== What the task requires ==
Where a line contains "Task: Open YouTube player settings gear", begin there and restate word for word every line to the end of the entries below, pictures excluded.

== Screenshot grounding data ==
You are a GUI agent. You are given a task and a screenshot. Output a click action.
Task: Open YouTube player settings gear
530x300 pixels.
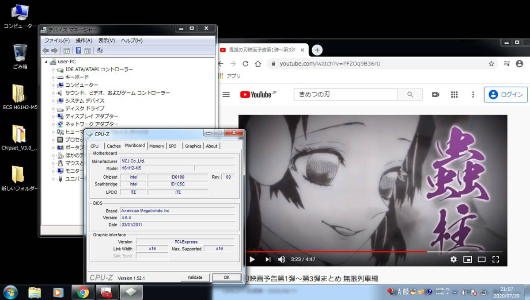453,259
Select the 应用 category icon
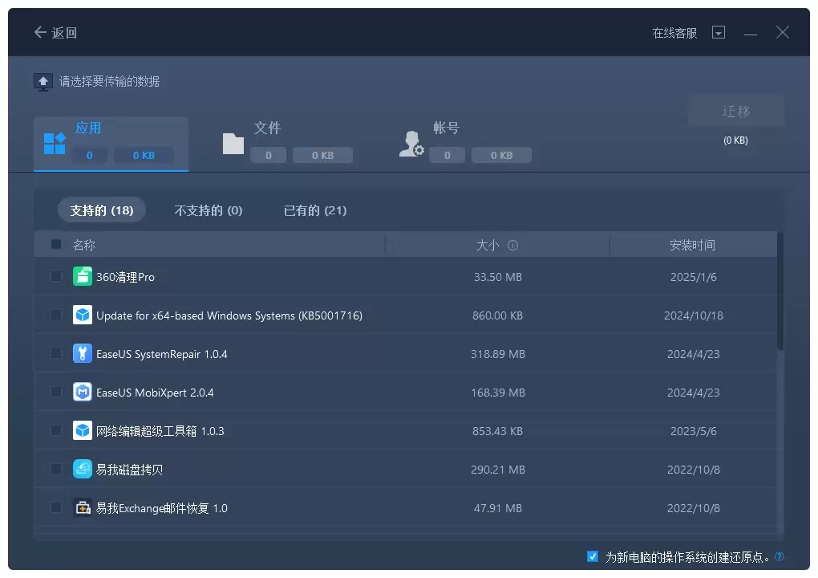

== Reply to the task ==
Task: Open YouTube player settings gear
530x300 pixels.
453,259
Select the 应用 category icon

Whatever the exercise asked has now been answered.